A crispy red velvet shortbread dunked in white chocolate and sprinkled with cheer.

Ingredients

  • 1-¼ cup All-purpose Flour
  • ⅓ cups Sugar
  • 2 Tablespoons Unsweetened Cocoa Powder
  • ¼ teaspoons Salt
  • ½ cups Butter, Cut Up
  • 1 Tablespoon Red Food Coloring
  • 3 ounces, weight White Chocolate (with Cocoa Butter), Chopped
  • 1-½ teaspoon Shortening
  • 4 Tablespoons Festive Sprinkles

Preparation

1. Preheat oven to 325 degrees F. In a food processor, combine flour, sugar, cocoa powder, and salt. Cover and pulse until combined. Add butter and red food coloring. Pulse until mixture resembles fine crumbs. Then continue to process until mixture begins to clump together.

2. Scoop dough onto a lightly-floured surface and knead lightly until nearly smooth. Roll or pat dough to 1/2-inch thickness. Using a floured 1-1/2-inch round cutter, cut out dough. Place cutouts 1 inch apart on an ungreased cookie sheet. Press scraps together and re-roll.

3. Bake in the preheated oven for 20 to 25 minutes or until centers are set. Transfer cookies to a wire rack; let cool.

4. In a heavy small saucepan, melt white chocolate and shortening over low heat, stirring constantly. Dip half of each cookie into melted chocolate.
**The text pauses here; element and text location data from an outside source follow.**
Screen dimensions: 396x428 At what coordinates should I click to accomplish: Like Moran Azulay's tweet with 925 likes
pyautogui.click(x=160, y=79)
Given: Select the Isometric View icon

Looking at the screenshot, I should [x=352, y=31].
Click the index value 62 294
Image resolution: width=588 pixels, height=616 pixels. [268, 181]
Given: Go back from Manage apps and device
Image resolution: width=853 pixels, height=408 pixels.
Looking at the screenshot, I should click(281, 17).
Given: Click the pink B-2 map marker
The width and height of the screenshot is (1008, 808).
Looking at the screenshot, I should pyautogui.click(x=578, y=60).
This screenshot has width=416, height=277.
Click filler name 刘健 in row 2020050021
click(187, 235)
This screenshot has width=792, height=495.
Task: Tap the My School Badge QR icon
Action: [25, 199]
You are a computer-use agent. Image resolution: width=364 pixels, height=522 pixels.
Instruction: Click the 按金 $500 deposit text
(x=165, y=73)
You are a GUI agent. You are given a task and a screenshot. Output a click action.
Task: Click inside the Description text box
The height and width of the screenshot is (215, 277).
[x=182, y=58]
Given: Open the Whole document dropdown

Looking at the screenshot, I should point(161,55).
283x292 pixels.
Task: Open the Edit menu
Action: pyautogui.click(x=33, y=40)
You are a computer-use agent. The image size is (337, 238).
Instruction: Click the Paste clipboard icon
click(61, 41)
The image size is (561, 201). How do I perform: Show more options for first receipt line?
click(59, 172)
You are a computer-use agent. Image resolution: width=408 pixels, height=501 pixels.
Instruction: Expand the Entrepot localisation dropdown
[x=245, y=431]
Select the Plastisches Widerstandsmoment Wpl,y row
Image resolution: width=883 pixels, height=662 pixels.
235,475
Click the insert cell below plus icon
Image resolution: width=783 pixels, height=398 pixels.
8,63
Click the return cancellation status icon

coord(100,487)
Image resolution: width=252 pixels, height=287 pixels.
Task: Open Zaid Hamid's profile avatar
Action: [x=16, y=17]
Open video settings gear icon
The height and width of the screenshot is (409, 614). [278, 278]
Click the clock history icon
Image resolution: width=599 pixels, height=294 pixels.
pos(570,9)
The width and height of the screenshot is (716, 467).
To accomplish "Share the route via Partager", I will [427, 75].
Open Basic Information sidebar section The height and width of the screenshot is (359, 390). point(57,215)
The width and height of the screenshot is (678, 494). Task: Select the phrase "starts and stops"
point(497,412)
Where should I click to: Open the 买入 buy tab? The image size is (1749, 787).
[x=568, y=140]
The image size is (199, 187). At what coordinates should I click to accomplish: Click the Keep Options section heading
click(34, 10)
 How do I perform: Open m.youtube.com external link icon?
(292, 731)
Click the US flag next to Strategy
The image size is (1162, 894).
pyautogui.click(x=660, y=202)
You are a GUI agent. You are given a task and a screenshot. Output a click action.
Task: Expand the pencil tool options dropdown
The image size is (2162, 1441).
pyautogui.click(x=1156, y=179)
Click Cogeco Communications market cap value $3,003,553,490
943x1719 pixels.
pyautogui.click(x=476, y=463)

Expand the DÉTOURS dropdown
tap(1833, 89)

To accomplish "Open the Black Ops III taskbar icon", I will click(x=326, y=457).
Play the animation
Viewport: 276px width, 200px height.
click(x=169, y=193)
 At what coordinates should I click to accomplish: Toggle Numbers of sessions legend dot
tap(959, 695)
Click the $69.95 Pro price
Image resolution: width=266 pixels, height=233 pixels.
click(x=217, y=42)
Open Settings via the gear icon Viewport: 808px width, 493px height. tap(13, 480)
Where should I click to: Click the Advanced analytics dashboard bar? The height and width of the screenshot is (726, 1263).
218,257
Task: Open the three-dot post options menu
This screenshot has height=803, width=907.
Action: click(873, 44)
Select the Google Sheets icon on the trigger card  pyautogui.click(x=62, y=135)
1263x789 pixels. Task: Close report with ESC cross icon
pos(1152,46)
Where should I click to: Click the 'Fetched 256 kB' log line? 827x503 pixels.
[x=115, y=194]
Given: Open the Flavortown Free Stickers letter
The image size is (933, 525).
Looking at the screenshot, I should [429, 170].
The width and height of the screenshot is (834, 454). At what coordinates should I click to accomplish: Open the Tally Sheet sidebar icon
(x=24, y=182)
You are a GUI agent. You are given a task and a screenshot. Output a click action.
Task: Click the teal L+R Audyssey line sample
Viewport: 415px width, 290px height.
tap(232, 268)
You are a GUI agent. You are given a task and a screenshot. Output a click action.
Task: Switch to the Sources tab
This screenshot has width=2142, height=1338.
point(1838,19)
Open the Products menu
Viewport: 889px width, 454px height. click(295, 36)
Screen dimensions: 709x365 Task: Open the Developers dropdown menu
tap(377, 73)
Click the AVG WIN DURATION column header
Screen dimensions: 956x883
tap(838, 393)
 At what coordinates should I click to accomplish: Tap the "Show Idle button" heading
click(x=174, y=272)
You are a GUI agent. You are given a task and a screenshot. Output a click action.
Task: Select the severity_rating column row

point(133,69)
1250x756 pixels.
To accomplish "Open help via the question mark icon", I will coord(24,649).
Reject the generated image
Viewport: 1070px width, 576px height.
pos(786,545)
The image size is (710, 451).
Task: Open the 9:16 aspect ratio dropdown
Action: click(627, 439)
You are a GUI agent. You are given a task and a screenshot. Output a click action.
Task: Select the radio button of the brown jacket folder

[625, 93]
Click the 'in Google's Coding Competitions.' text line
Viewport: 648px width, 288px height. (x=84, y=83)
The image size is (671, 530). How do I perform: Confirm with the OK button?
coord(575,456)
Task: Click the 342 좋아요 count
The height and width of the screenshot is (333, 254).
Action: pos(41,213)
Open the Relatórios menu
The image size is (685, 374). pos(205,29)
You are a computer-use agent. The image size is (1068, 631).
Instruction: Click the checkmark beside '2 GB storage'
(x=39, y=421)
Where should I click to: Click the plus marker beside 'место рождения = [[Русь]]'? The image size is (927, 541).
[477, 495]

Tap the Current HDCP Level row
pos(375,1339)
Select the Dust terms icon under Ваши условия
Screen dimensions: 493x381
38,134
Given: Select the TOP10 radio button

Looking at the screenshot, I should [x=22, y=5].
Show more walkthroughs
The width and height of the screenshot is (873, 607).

If desired, sprinkle with festive sprinkles, nonpareils or chopped pistachios. Let stand on waxed paper until set.

Yields about 24 cookies.

Cooking tips:

I made the dough using a food processor, which was easiest because it takes a bit of processing to allow the crumbs to clump together and become the proper consistency for rolling. If you’d like to try the hand-mixing method: in a medium bowl, stir together flour, sugar, cocoa powder, and salt. Using a pastry blender, cut in butter and food coloring until mixture resembles fine crumbs and starts to cling together (it will take a while for the dough to come together). Form mixture into a ball, kneading until smooth.

I used gel paste food coloring to color my cookies (instead of the liquid food coloring). It’s more concentrated, and you can add more of it to get a deeper color without adding liquid to the mixture. Don’t overdo it though, or you’ll end up with red stained fingers as you eat your cookies!

To store, place cookies in a single layer in an airtight container; cover. Store at room temperature for up to 3 days or freeze for up to 3 months.